* TASK:
Starting at the line with "Task: Open 店舗案内 in the sidebar" and stopping at the final line, retype the data below exactly; do not carry over any pictures.

☆ ☆ ☆ ☆

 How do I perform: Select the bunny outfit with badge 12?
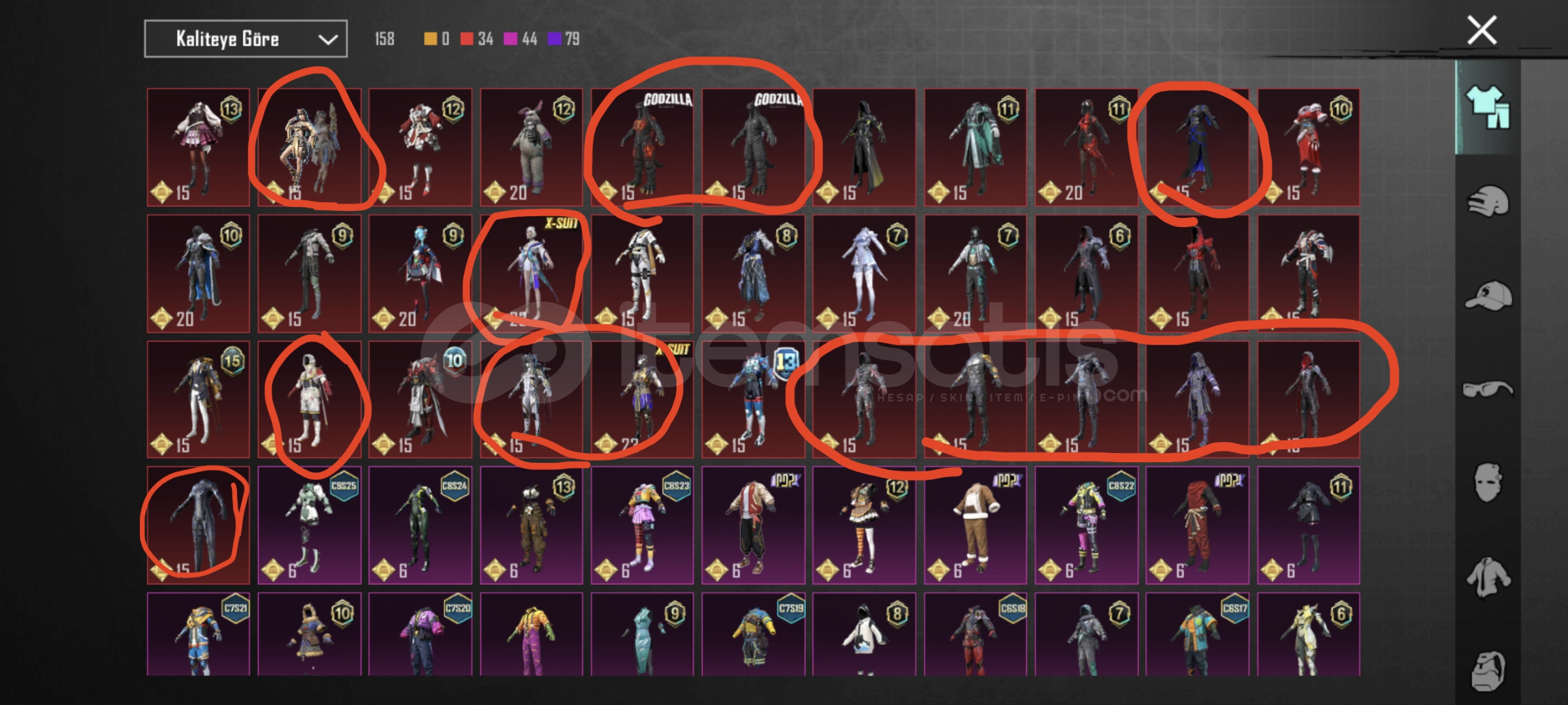[532, 147]
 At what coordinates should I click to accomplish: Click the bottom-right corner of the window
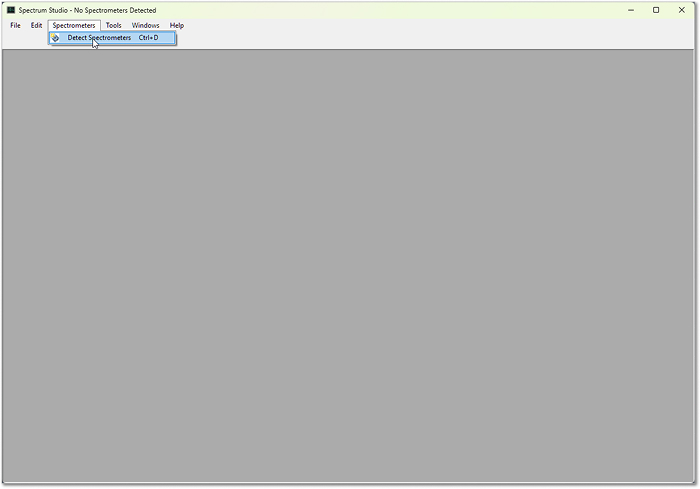pyautogui.click(x=696, y=485)
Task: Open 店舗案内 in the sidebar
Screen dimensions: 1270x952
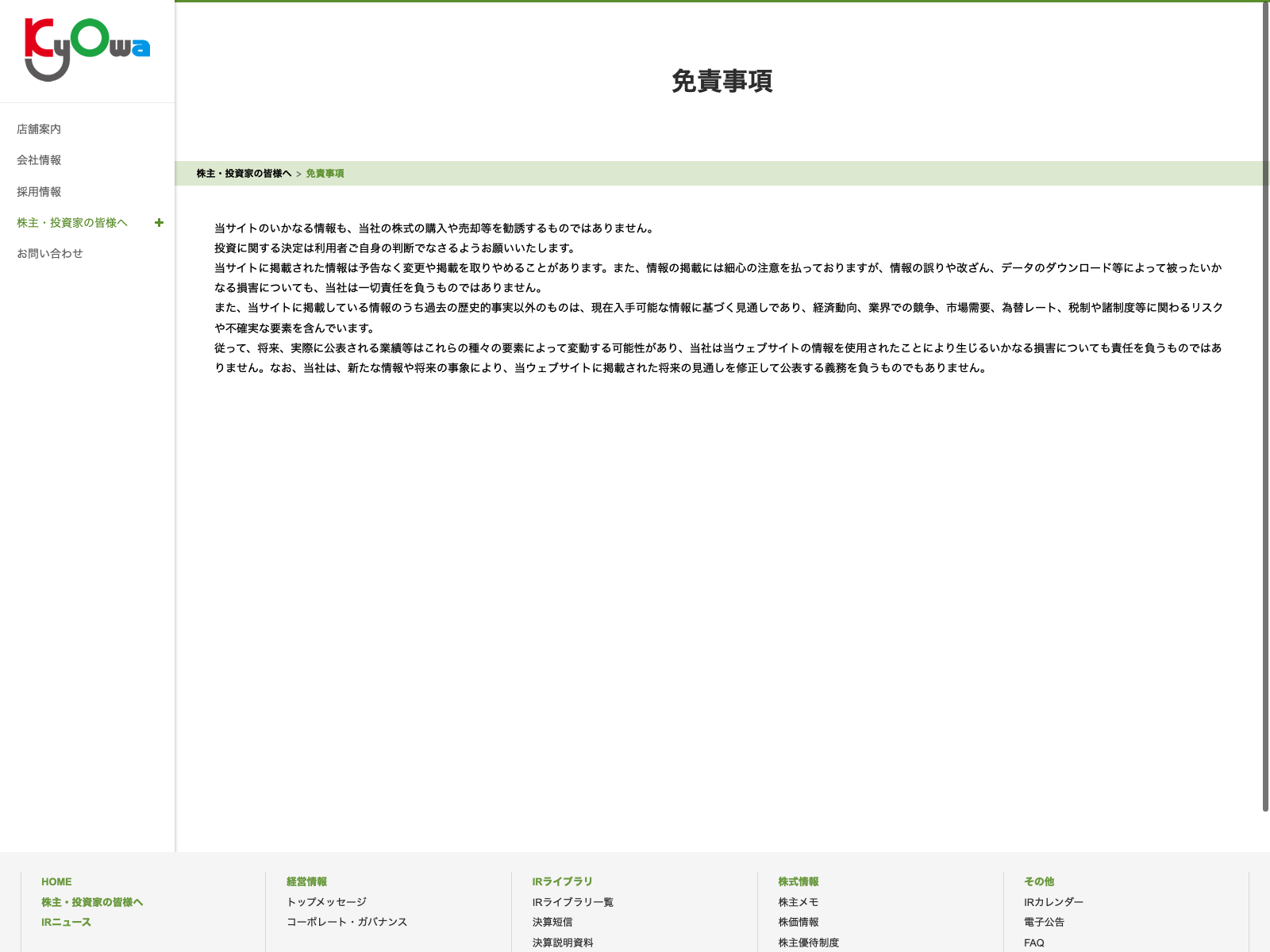Action: [39, 129]
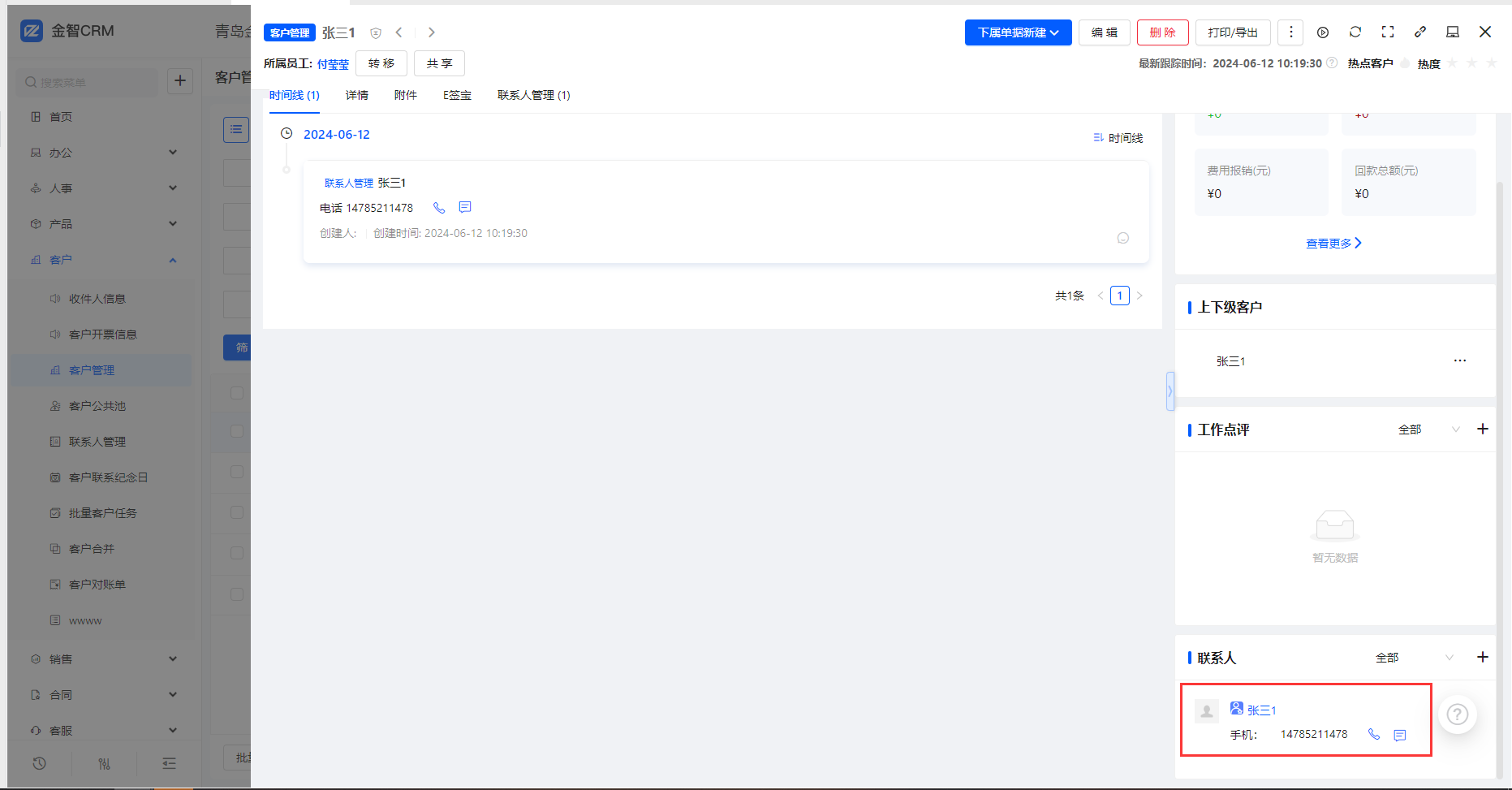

☆ ☆ ☆ ☆

* THE COMPLETED TASK:
Task: Open 店舗案内 in the sidebar
Screen dimensions: 1270x952
Action: [39, 129]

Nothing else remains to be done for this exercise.